On one level, the naturally limited range of words and command types involved in a user’s interaction with a machine like a drill or a cutter makes appropriate voice control programming relatively easy. This is not to say, of course, that basic training in the right terminology is not necessary for users. Nor that other problems universal to speech recognition software, such as strong regional accents, do not also need resolving here.
It is particularly important in an industrial context, however, that spoken commands be no less clear than those traditionally delivered by buttons and keypads. Hence the need for an activation word used at the start of utterances – to make sure the machine knows the words are directed particularly to it – and, where necessary, system requests for clarification or confirmation. Hence, too, the need for proper authorisation protocols.
The story about Amazon’s Alexa accidentally ordering some cat food when it overheard one of Amazon’s own adverts is funny enough – but not the kind of true story one wants to hear a factory-setting-variation of. In a sense, the challenge of voice control technology is to make interaction with devices easy but not too easy: easy enough to make machine activation swift and natural, but not so easy as to risk dangerous or costly consequences.
If new technology is to improve efficiency without compromising workplace safety, it must also do so without undermining system security. The threat of cyber-crime rises as businesses become more digitised, and, as it stands, voice tech is a widely accepted major risk component of digital systems.
ATHENA emphasises that it functions completely locally, without an internet connection. And a voice-activated maintenance assistant recently in development by Siemens (by means of which technicians in wind turbines might verbally access information while continuing complex work with both hands) envisages the restriction of all associated data to the company’s own cloud-based operating system.
And yet it is difficult to imagine voice-controlled machines being kept away from shared internet space in the long term. Chip technology, after all, is finding ever more power-efficient ways of running speech-recognition software, broadening significantly the range of devices suitable for voice operation – including the kind of IofT devices already known for their vulnerability to hackers.
There is every chance that challenges like these will eventually be met. As has been proven in the domestic and leisure spheres, for many the spoken digital interface is natural and preferred. Search engines like Google are already being adapted to respond not just to typed keywords but to ordinary, spoken phrasing.

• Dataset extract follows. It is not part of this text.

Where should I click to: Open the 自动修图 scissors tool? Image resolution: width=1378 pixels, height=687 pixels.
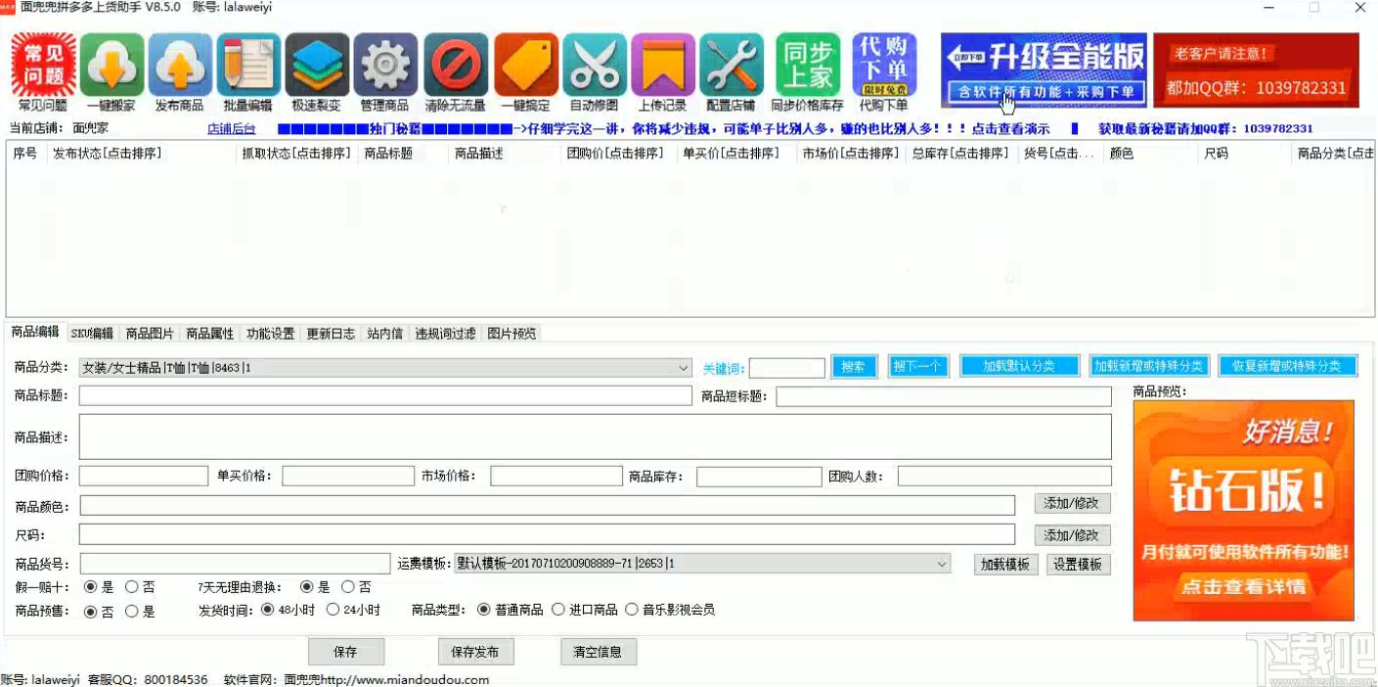pos(595,66)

Points of friction, it seems, between human beings and the devices they live and work with, are everywhere being smoothed away. It is a sort of closing of the culture gap. Whether it be industrial robots that look and behave increasingly like human arms, or the constant redesign of laptops and other devices the better to reflect actual handling, all is in pursuit of a kind of complete ergonomic fit.
That natural speech should at some point supersede the artifice of typed code is part of the same trend – though in this case the imagined industrial endpoint remains some considerable way off.